Consignes.
(1) Quels sont tous les pays nommés dans l'extrait sur la collecte et la gestion des données ?
(2) D'après l'extrait sur la collecte et la gestion des données, de quelle ampleur sont les écarts que le BIG a constatés dans la plupart des sites visités au Ghana ?

Extrait cité.
Collecte et gestion des données
Le BIG a découvert des irrégularités importantes dans les données programmatiques de routine du Ghana, avec des écarts supérieurs à 20 % dans la plupart des sites visités. Les difficultés liées à la validation des données au niveau communautaire remettent en question l’exactitude des données générées, dans la mesure où elles ont une incidence sur la prise de décision. La mauvaise qualité des données en Ouganda et la non-atteinte des objectifs de couverture de la thérapie préventive intermittente pendant la grossesse ont eu un impact sur les interventions de lutte contre le paludisme chez les enfants de moins de cinq ans et les femmes enceintes. En Éthiopie, la non-utilisation des données relatives à la morbidité pour la prévision de la demande a eu un impact négatif sur le programme de lutte contre le paludisme. De plus, la qualité des données générées a rendu plus difficile la disponibilité des informations pour faire face à l’augmentation du nombre de cas de paludisme en 2022.

Données fournies.
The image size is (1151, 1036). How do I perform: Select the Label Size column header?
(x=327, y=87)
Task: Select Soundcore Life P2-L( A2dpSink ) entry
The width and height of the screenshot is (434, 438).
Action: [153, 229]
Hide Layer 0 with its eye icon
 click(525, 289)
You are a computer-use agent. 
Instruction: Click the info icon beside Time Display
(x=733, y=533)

* * *

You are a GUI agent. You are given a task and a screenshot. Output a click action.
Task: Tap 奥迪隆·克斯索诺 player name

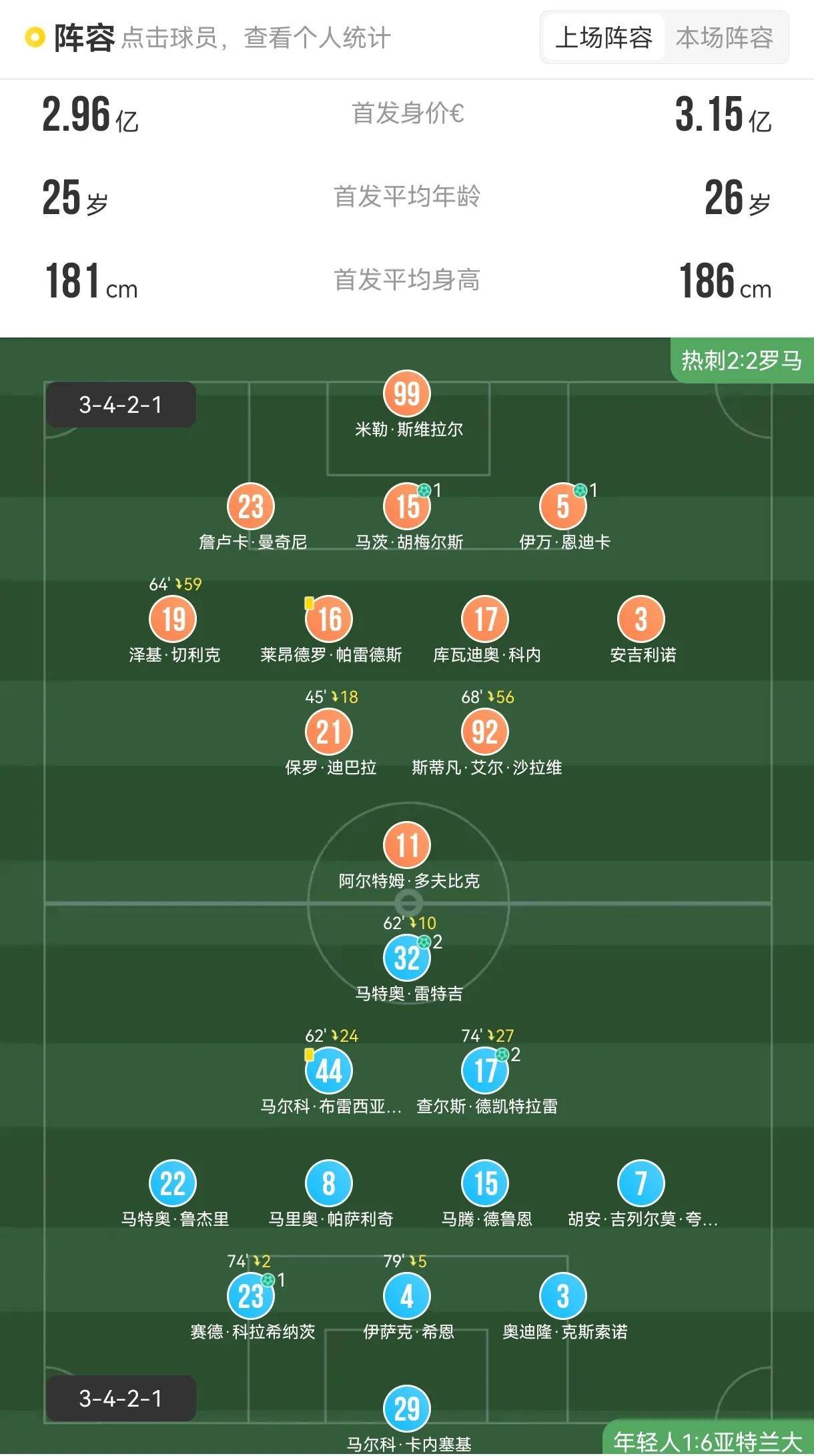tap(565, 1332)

---

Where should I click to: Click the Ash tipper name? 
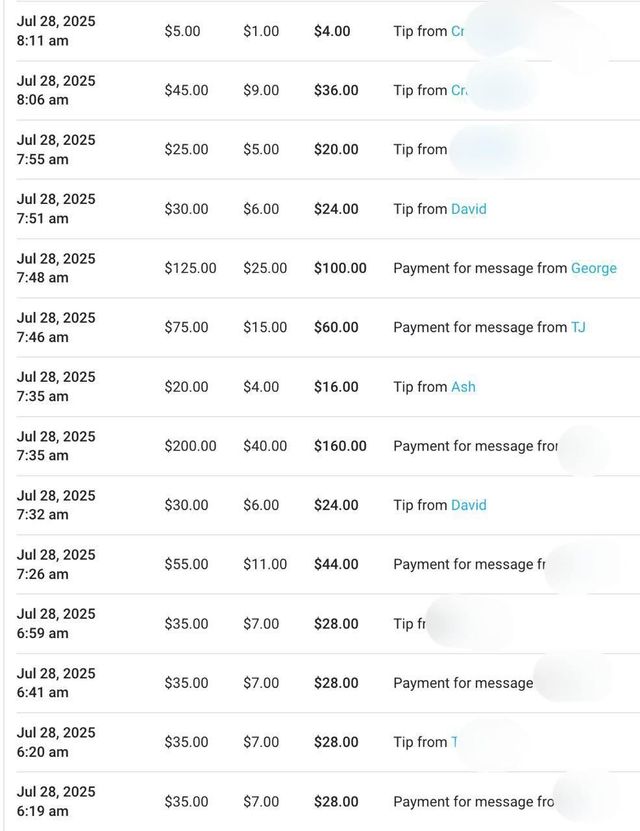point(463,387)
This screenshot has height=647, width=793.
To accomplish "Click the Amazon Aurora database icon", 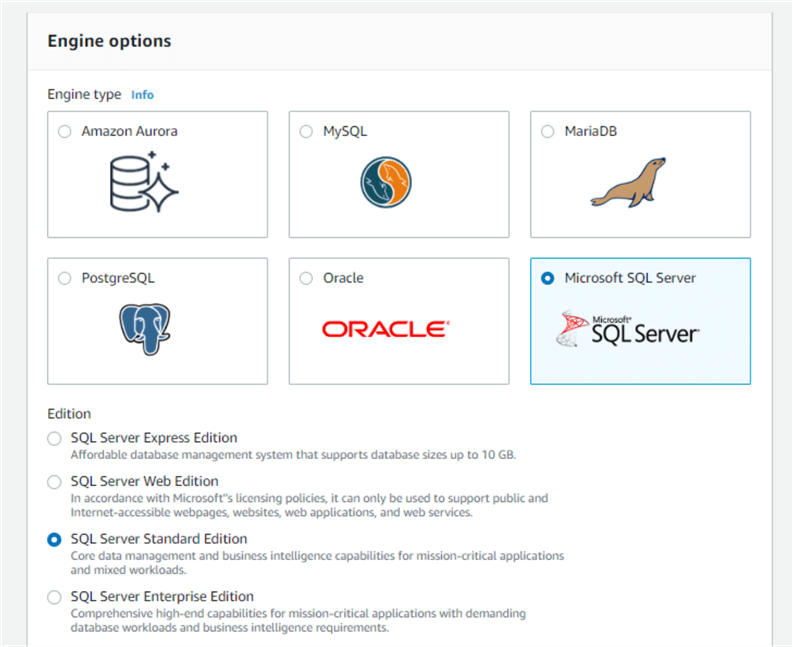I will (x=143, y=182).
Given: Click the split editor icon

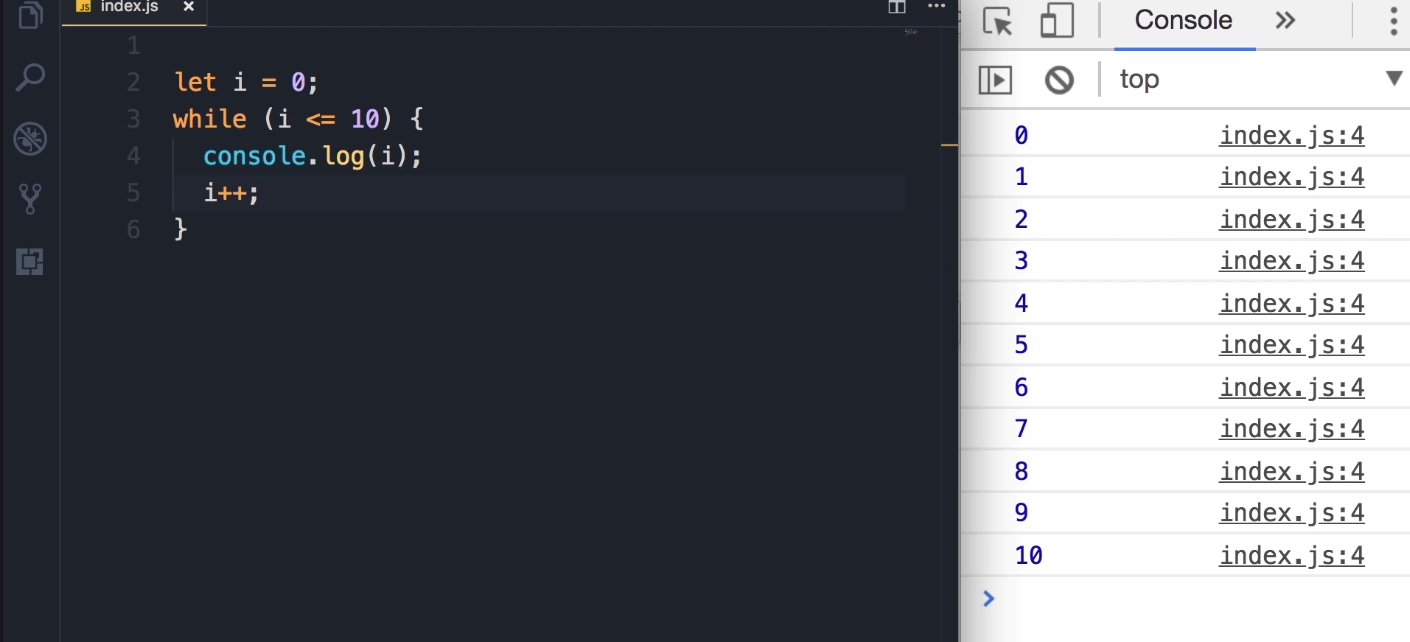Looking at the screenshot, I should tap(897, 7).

Réponses attendues.
(1) Ghana, Ouganda, Éthiopie

(2) Des écarts supérieurs à 20 %.